Central bank also lowers its rate on overnight deposits to zero.

The European Central Bank cut interest rates to a record low and said it won’t pay anything on overnight deposits as the sovereign debt crisis threatens to drive the euro region into recession.

Policy makers meeting in Frankfurt today lowered the ECB’s main refinancing rate to 0.75 percent from 1 percent, as predicted by 49 of 64 economists in a Bloomberg News survey. The ECB also cut its deposit rate to zero from 0.25 percent and its marginal lending rate to 1.5 percent from 1.75 percent.

With Europe’s debt crisis curbing growth across the continent and damping the global outlook, the ECB was under pressure to ease monetary conditions, even though Draghi last month voiced misgivings about the effectiveness of a rate reduction.
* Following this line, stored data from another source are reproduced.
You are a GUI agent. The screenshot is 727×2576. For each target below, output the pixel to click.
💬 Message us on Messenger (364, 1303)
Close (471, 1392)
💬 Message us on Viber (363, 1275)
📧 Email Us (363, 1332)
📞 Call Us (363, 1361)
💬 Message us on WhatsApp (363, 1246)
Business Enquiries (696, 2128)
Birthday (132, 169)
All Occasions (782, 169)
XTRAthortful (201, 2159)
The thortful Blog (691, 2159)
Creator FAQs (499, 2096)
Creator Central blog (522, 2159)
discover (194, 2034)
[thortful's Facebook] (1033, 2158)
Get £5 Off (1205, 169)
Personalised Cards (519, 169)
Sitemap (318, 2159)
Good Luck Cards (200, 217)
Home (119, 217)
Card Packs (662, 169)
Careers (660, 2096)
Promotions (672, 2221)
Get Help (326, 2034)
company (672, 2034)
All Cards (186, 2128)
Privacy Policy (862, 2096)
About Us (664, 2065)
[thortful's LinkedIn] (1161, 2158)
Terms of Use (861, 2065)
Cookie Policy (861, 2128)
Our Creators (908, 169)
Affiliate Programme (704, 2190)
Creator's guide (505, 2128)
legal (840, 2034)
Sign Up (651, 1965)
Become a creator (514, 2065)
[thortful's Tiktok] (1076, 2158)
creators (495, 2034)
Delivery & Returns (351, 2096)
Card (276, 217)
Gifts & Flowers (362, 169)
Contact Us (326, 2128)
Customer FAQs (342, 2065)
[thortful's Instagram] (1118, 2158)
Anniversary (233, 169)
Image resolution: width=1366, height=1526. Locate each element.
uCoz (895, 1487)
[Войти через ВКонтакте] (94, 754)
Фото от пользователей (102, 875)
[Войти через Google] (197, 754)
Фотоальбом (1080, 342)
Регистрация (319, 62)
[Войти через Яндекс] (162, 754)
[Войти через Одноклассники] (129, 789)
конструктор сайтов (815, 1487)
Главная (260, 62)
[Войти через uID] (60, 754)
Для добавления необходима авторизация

While today’s moves may not stimulate demand, they will lower borrowing costs for struggling banks and could build on the confidence boost euro-area governments delivered last week when they took steps toward a deeper economic union.

“The benchmark rate doesn’t really matter at the moment, but cutting the deposit rate all the way to zero takes the ECB into new territory,” said James Nixon, chief European economist at Societe Generale SA in London. “If you can kick-start the money market you go a long way to addressing some of the funding problems that banks face. That may free banks to lend to the economy.”

The euro fell more than half a cent after the ECB decision to $1.2445 at 1:57 p.m. in Frankfurt.

Central banks around the globe are easing policy in response to Europe’s debt crisis, which has pushed at least seven euro nations into recession and forced five of them to seek bailouts.

The Bank of England, which has been drawn into the scandal over Barclays Plc’s rigging of Libor rates, today raised its target for bond purchases by 50 billion pounds ($78 billion) to 375 billion pounds. The U.S. and Australian central banks eased monetary policy last month and China cut rates today.

In Europe, bond and equity markets rallied last week after euro-area leaders opened the way to recapitalizing banks directly with bailout funds once a single banking supervisor is established. They also dropped the requirement that taxpayers get preferred creditor status on aid to Spain’s crippled lenders.

 

Deposit Rate

Yields on Spanish 10-year bonds fell to 6.25 percent yesterday from 6.94 percent on June 28. They rose to 6.53 percent this morning.

A deposit rate of zero may encourage banks to lend to other institutions, companies or households instead of parking excess cash in the ECB’s overnight deposit facility. About 800 billion euros ($1 trillion) is currently being deposited with the ECB each day.

The deposit rate has steered market borrowing costs since the ECB started to provide banks with unlimited liquidity after the collapse of Lehman Brothers Holdings Inc. in 2008. That policy removed the need for banks to lend to each other to meet their reserve requirements, pushing down interest rates. Today’s move may therefore lower the euro overnight index average, or Eonia, which stood at 0.33 percent yesterday.

“Cutting the deposit rate reduces bank lending rates, and indirectly it helps the economy,” said Martin Van Vliet, senior euro-area economist at ING Bank in Amsterdam. “It’s not a silver bullet, but everything helps.”

Cutting the benchmark rate will lower the cost of ECB loans. The ECB has lent banks more than 1 trillion euros for three years in its so-called Longer Term Refinancing Operations, with the interest determined by the average of the benchmark rate over the period of the loans.

Draghi last month questioned the effectiveness of cutting rates, arguing that “price signals” have a “relatively limited immediate effect” amid financial-market tensions. Euro-area economic data have deteriorated since then.

Unemployment rose to a record 11.1 percent in May, economic confidence slumped to the lowest in more than two and a half years in June, and data yesterday confirmed that services and manufacturing output contracted for a fifth month. The euro economy will shrink 0.3 percent this year, according to the European Commission.

“It does look like it is going to be a somewhat rocky 2012 for the euro-area economy,” said Richard Barwell, senior European economist at Royal Bank of Scotland Group Plc in London. “At the same time, I don’t think the ECB are convinced that conventional policy has that much of an impact.”